- [Problem statement]:
Return every line of the entries below verbatim, omitting the pictures.

[Click-target data]
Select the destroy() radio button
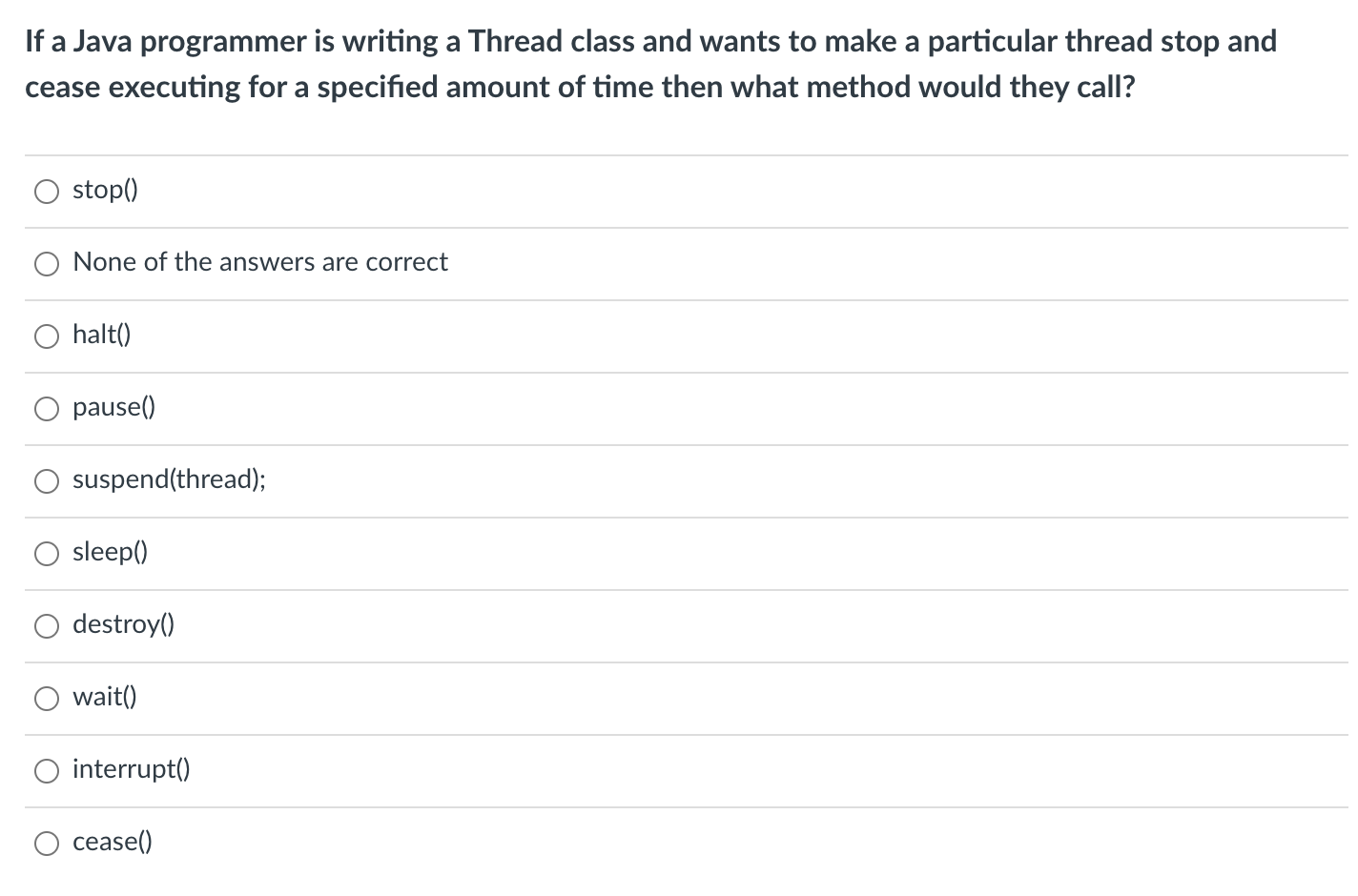This screenshot has width=1358, height=896. click(x=45, y=625)
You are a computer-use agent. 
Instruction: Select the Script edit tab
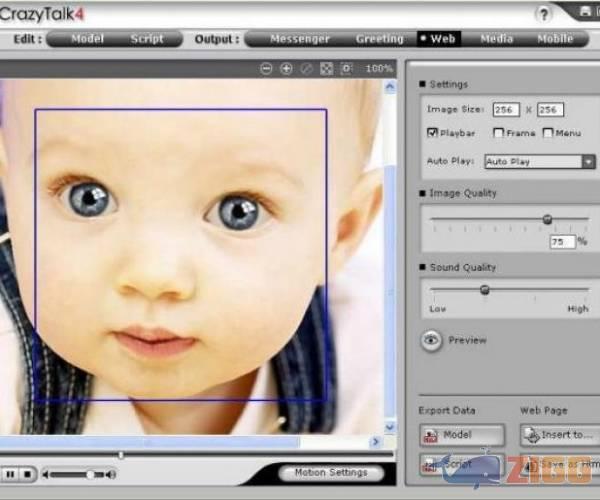[147, 39]
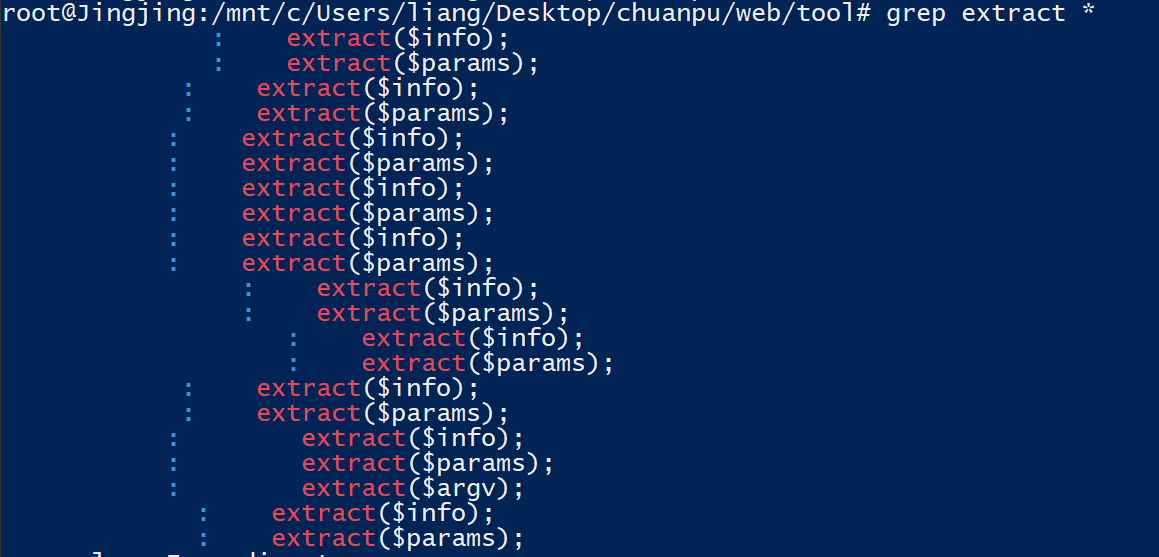
Task: Click the root username in the prompt
Action: point(32,13)
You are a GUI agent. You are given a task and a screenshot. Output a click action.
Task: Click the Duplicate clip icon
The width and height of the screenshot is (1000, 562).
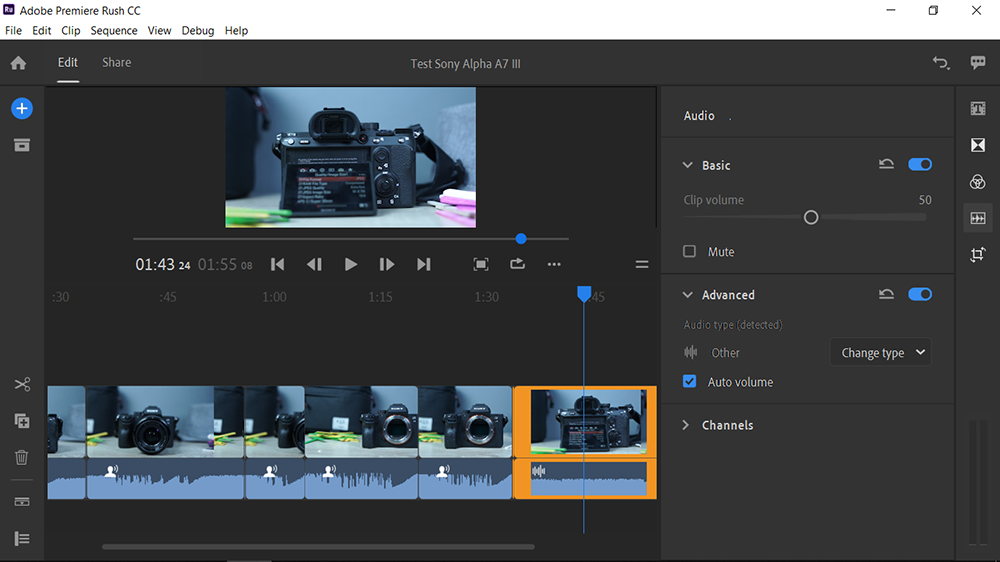tap(22, 421)
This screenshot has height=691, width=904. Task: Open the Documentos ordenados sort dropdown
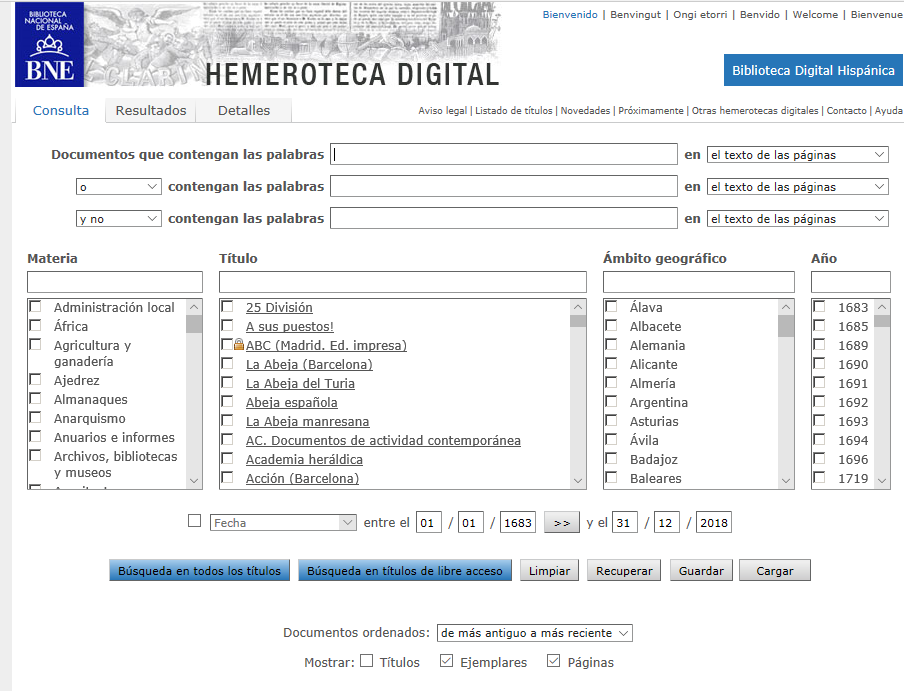point(534,633)
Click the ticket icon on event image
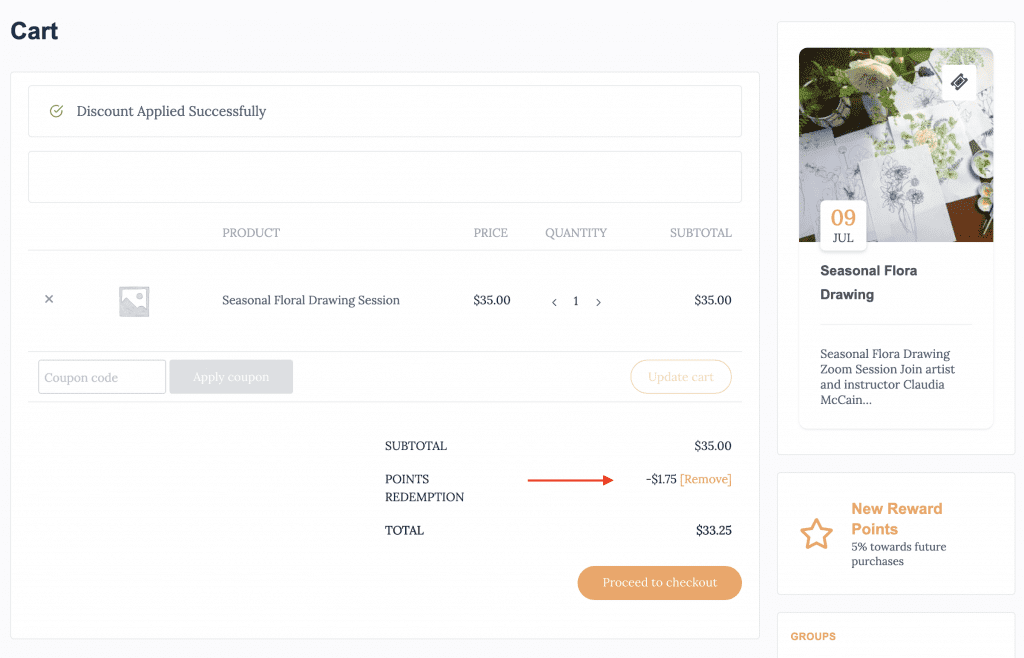The width and height of the screenshot is (1024, 658). coord(959,82)
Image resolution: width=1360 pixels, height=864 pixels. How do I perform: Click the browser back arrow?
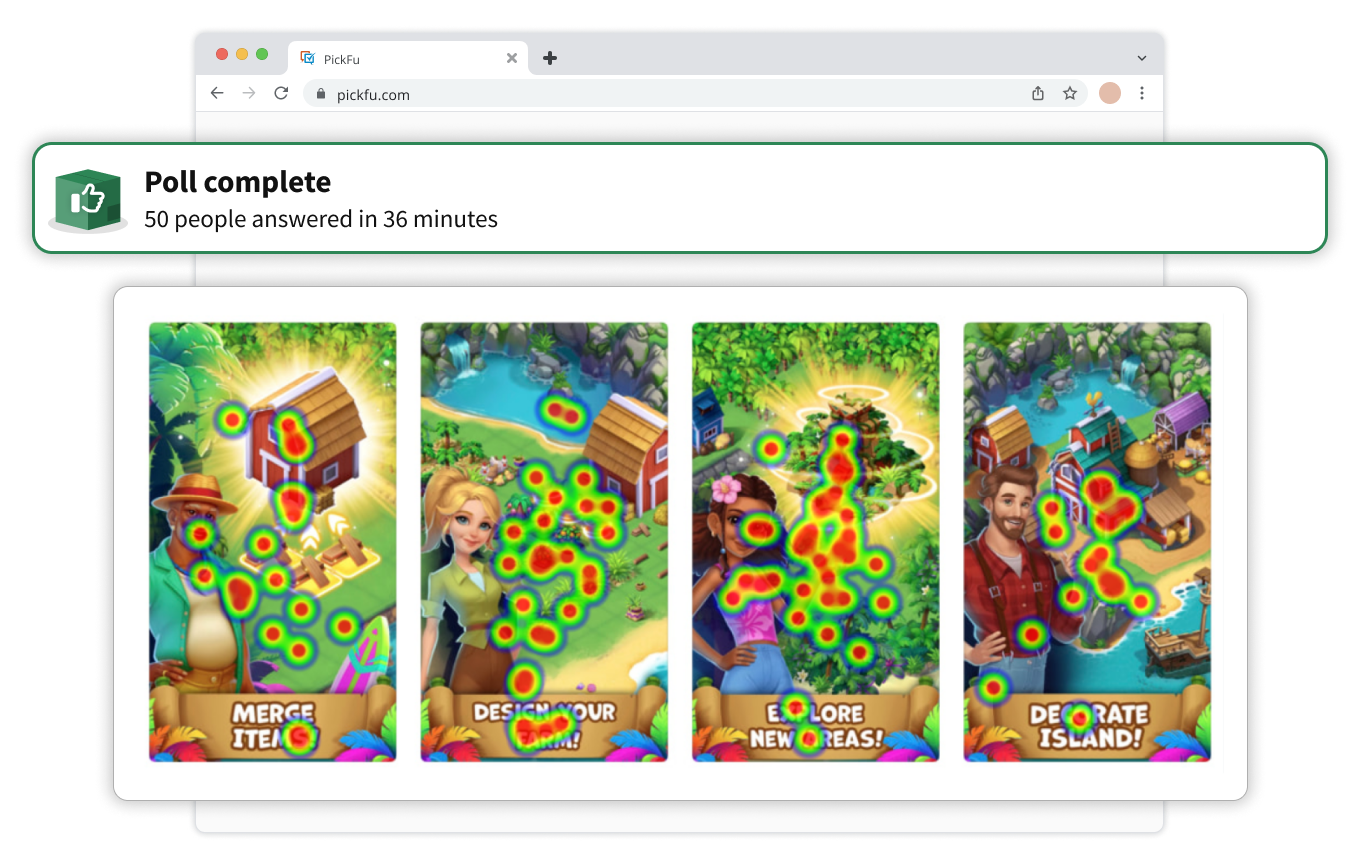tap(217, 93)
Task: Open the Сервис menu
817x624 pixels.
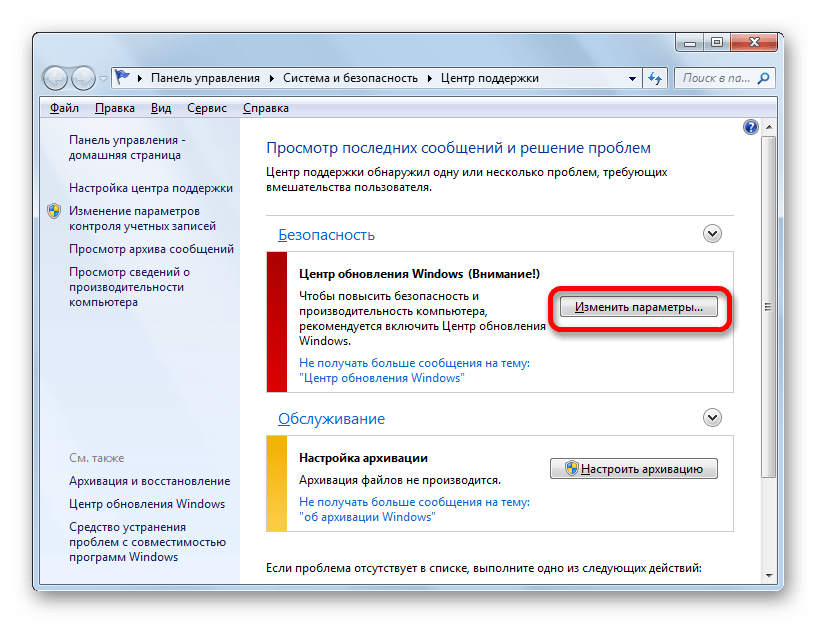Action: (x=206, y=108)
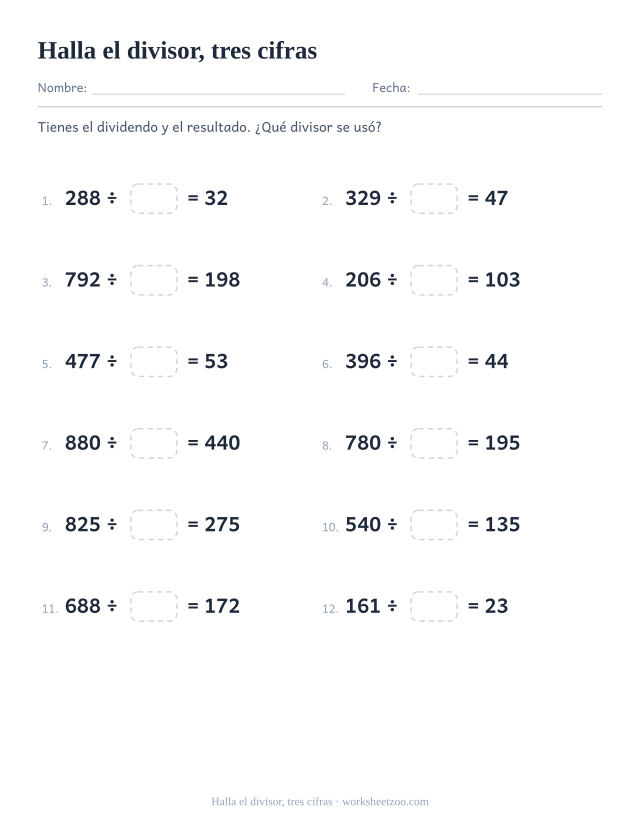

- [Response]:
Select the destroy() radio button
This screenshot has width=1358, height=896. click(x=45, y=625)
You are a computer-use agent. 
Instruction: Select the Script edit tab
[147, 39]
Task: Click the root username in the prompt
Action: point(32,13)
You are a GUI agent. You are given a task and a screenshot. Output a click action.
Task: Click the Duplicate clip icon
The width and height of the screenshot is (1000, 562).
tap(22, 421)
This screenshot has height=691, width=904. Task: Open the Documentos ordenados sort dropdown
point(534,633)
Click the ticket icon on event image
The width and height of the screenshot is (1024, 658). coord(959,82)
Image resolution: width=1360 pixels, height=864 pixels. How do I perform: Click the browser back arrow?
tap(217, 93)
Task: Open the Сервис menu
817x624 pixels.
Action: (x=206, y=108)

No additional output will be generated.